#### [Directions]
Copy the lines of the material below word for word, from the line with "At what coordinates should I click to accomplish: Uncheck" up to and including the line with "coord(89,457)".

===============

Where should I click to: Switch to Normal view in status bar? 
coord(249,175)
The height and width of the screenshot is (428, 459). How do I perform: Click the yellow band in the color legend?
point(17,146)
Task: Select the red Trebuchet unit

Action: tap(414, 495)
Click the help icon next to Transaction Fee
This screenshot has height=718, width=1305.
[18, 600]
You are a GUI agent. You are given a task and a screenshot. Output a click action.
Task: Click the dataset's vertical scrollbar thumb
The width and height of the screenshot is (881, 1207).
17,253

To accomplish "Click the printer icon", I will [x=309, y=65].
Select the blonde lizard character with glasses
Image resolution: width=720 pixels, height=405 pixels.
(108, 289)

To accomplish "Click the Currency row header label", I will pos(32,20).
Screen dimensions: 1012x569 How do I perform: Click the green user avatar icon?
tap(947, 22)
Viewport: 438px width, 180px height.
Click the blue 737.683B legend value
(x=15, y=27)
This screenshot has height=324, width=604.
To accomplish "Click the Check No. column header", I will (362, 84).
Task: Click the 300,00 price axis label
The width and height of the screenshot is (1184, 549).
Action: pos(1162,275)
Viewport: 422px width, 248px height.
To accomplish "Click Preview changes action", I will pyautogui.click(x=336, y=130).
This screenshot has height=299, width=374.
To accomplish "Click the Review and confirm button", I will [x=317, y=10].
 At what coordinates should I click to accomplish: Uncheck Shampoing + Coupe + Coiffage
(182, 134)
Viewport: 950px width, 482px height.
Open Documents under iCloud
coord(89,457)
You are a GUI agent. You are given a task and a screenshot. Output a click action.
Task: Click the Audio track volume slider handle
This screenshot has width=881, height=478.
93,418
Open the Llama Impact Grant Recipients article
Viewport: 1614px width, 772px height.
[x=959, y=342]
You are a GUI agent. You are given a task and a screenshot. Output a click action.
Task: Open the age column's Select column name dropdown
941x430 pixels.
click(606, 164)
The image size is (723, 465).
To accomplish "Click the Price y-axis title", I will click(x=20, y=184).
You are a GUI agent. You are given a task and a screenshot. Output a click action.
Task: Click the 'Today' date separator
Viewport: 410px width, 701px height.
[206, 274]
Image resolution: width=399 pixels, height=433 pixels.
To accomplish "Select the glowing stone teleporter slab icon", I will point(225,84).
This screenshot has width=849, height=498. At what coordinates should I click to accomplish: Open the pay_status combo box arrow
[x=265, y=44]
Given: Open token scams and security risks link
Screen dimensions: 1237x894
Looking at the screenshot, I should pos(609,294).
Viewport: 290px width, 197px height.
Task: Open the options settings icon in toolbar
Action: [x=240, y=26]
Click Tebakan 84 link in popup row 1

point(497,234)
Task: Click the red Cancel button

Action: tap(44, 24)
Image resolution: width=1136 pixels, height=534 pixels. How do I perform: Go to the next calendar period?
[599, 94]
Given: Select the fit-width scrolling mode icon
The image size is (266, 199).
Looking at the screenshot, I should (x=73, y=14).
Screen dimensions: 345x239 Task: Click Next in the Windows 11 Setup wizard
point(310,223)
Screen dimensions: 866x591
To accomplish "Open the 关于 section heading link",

===============

#### [Expected output]
 At what coordinates should I click to accomplish: Uncheck Shampoing + Coupe + Coiffage
(182, 134)
Viewport: 950px width, 482px height.
Open Documents under iCloud
coord(89,457)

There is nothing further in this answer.